> [Excerpted text]
________

# FAJITA MARINADE



## Hawging It (Feb 11, 2019)

Fellow smokers. I am looking for a "tried and true" Fajita Marinade. I looked a little on the forum and didn't see any that interest me. I didn't spend hours looking either. Just thought someone has one that they have used many times and would share it. Thanks


----------



## Preacher Man (Feb 11, 2019)

A while back I had an old man teach me that the secret to good fajitas is the 5 S's:
1. Season
2. Sear
3. Smoke
4. Sautee (in lots of butter)
5. Serve

It doesn't answer your marinade question, but I can tell you I've never made better fajitas. For the season I just use a good and simple SPOG.


----------



## indaswamp (Feb 11, 2019)

Whatever marinade you use, I always like to finish fajitas with a big squeeze of lime juice....


----------



## Preacher Man (Feb 11, 2019)

indaswamp said:


> Whatever marinade you use, I always like to finish fajitas with a big squeeze of lime juice....


Fist bump


----------



## chilerelleno (Feb 11, 2019)

*Chile's Fajita Marinade*

3/4C  Olive or Vegetable oil 
1/4C  Worcestershire sauce
1/8C Soy sauce
1/3C Lime juice
2T Garlic, minced
1T Cumin
1T Chili Powder, could be a mix, cayenne or any straight ground chile, e.g. Ancho, Guajillo or etc
1T Sugar
2t Red Pepper Flakes
2t Salt
1/2t Black Pepper

Combine all ingredients and marinate meat for at least four hours.
Sear meat on a blazing hot grill, you want a good char for the added flavor.


----------



## Hawging It (Feb 11, 2019)

Preacher Man said:


> A while back I had an old man teach me that the secret to good fajitas is the 5 S's:
> 1. Season
> 2. Sear
> 3. Smoke
> ...


I can do that. Thanks Preacher


----------



## Hawging It (Feb 11, 2019)

chilerelleno said:


> *Chile's Fajita Marinade*
> 
> 3/4C  Olive or Vegetable oil
> 1/4C  Worcestershire sauce
> ...


Thank you. Everything you have is readily available at the grocery. I'm gonna give it a shot very soon. Thanks again!!


----------



## Hawging It (Feb 11, 2019)

chilerelleno said:


> *Chile's Fajita Marinade*
> 
> 3/4C  Olive or Vegetable oil
> 1/4C  Worcestershire sauce
> ...


chilerelleno Can I marinate overnight?


----------



## chef jimmyj (Feb 11, 2019)

Here's the one I have been using for decades...JJ

I just noticed how close mine is to Chile's!
Lol, great minds and all that.

*Shrimp Fajita Marinade*

1/4C Red Wine Vinegar or Fresh Lime Juice

1/4C Olive Oil

2T Soy Sauce

2T Brown Sugar

1T Chili Powder

1tsp Oregano, Mexican preferred.

1/2tsp Kosher Salt

1/2tsp Black Pepper

3-4 Cloves Garlic, Minced.

Combine all and whisk well. Set aside.

Clean Shrimp and add to marinade.

Marinate 30 minutes and drain Shrimp.

Thread on soaked bamboo skewers.

Smoke or Grill as desired till just cooked through.

________

> [Collected material]
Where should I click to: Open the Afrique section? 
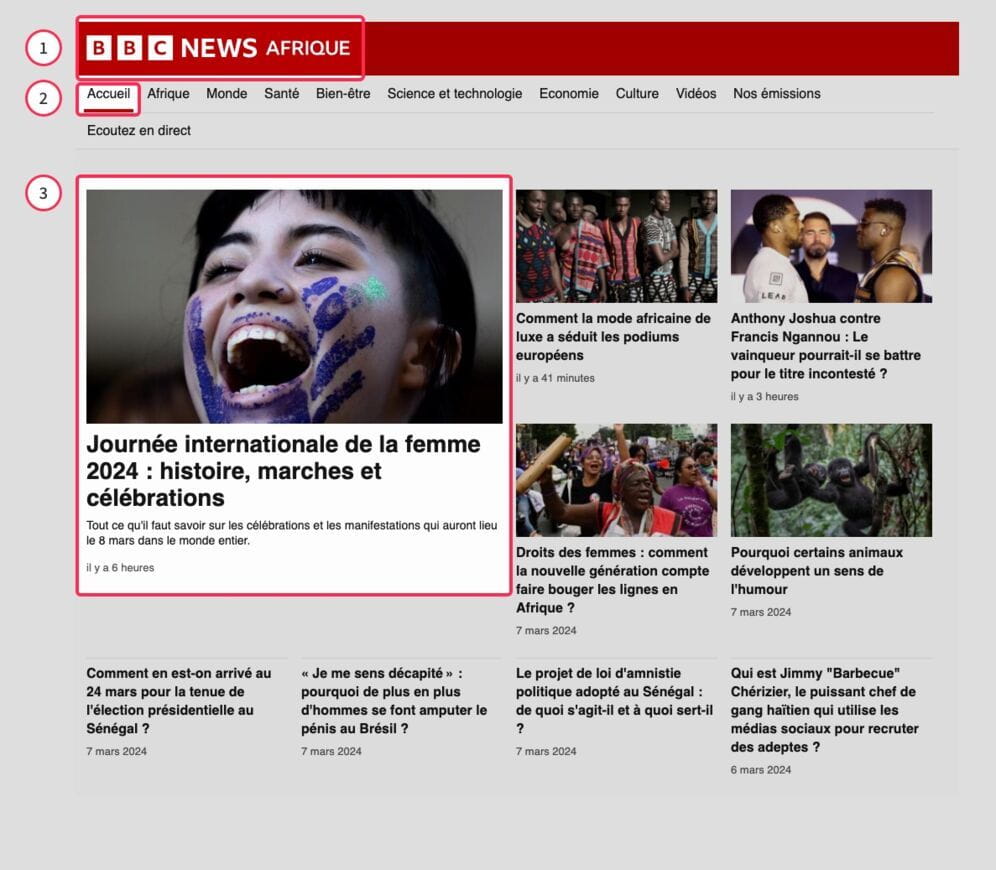[168, 94]

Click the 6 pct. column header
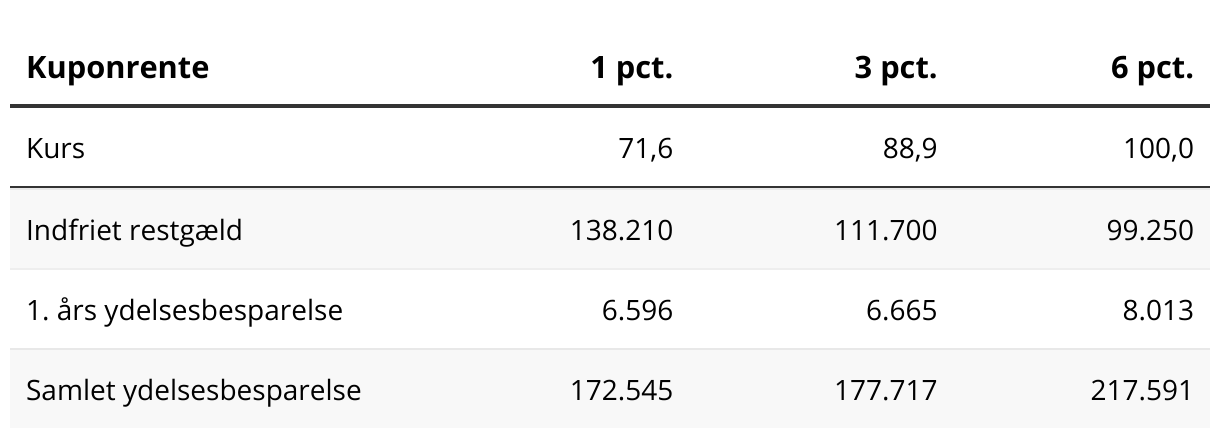coord(1153,68)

________

> [Problems to work on]
- a) According to the fajita marinade thread, how long does chilerelleno say to marinate the meat?
- b) Write the next part of the fajita marinade thread, continuing from its final line.
The lines bear no relation to the fajita marinade thread.

> [Results by task]
- a) At least four hours.

- b)
Makes about 3/4 Cup, enough for 1-2 pounds of Shrimp.

Note: Great on 2 pounds Chicken and Beef also. Marinate 8 to 12 hours.


----------



## chilerelleno (Feb 11, 2019)

Hawging It said:


> chilerelleno Can I marinate overnight?


Yep, four hours is a minimum, 8-12 hours is best for beef/chicken.
For shrimp the marinade is going to chemically cook the shrimp like ceviche.
So 1/2 an hour is good as JJ notes.


----------



## Hawging It (Feb 12, 2019)

chef jimmyj said:


> Here's the one I have been using for decades...JJ
> 
> I just noticed how close mine is to Chile's!
> Lol, great minds and all that.
> ...


----------



## Hawging It (Feb 12, 2019)

chef jimmyj said:


> Here's the one I have been using for decades...JJ
> 
> I just noticed how close mine is to Chile's!
> Lol, great minds and all that.
> ...


Thank you chef!


----------



## Hawging It (Feb 12, 2019)

Thanks fellas for the ideas and marinades. Much appreciated.


----------



## ironhorse07 (Feb 12, 2019)

¼ cup of chili powder
2 tablespoons cumin
1 ½ tablespoons coarse sea salt
1 ½ tablespoons coarse ground black pepper
1 tablespoon smoked paprika
1 teaspoon garlic powder
1 teaspoon red pepper flakes
2 teaspoons oregano
3 teaspoons Ancho Chili powder

-Rub both sides of steak with lime juice and then sprinkle with the seasoning mix over the meat generously on both sides and rub in well. Be sure to reserve about 1 tablespoon of the seasoning to use later.

-Place in a plastic sack and refrigerate for at least 6 hours or overnight. Remove from the refrigerator 40 minutes before grilling.


----------



## Hawging It (Feb 12, 2019)

ironhorse07 said:


> ¼ cup of chili powder
> 2 tablespoons cumin
> 1 ½ tablespoons coarse sea salt
> 1 ½ tablespoons coarse ground black pepper
> ...


I like it as well! Thanks ironhorse


----------



## zwiller (Feb 12, 2019)

I have researched this quite a bit and the basis for a classic tex mex fajita marinade for skirt steak is 3 parts fresh pineapple juice, 2 parts soy sauce, 1 part water.  The pros vacuum tumble.  Have not done it but on deck soon and will report back.  I developed my own marinade for chicken based on margarita mix and salsa.  Need to do that again as I don't recall the ratio.


----------



## Hawging It (Feb 12, 2019)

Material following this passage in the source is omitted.